1. Give them some direction. You can’t just say, ‘Hey, Joe, post something on Facebook about our company later, OK?’ when you run into an employee at the water cooler. “If you’re going to use your employees’ social networks, then you have to create great content for them to post that’s natural and focuses on brand experience,” Schiffer says.

2. But don’t cramp their style. Your employees aren’t robots, so they probably don’t tweet like this:

“Encourage employees to put their own personality or spin in the preamble before sharing your content,” Schiffer advises. “I would also give people choices. Create content, but give them options so they can post what they think will be most compelling to their friends or the people in their network.”

3. Incentivize your staff to participate. You’re asking your employees to do something for you, so why not do something for them? A Starbucks card or a little flex time’s not going to break your bank.
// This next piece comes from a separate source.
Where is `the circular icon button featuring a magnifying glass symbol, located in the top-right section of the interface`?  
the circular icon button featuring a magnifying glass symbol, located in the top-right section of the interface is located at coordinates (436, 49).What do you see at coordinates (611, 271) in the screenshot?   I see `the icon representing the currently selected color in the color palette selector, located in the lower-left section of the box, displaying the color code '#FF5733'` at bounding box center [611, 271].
Which is great for the employees who are into it; but Schiffer strongly advises against penalizing those who aren’t. “People often don’t want to mix the two—work and personal—so give employees the option to opt out, especially if what you want them to post is not relevant to their audience,” Schiffer says.

4. Measure the impact. As with anything, you shouldn’t just do it to do it. “Look at the conversions,” Schiffer says. “Are people engaging with the content? If yes, stay targeted with follow-up messages and more relevant content—if not, then reevaluate.”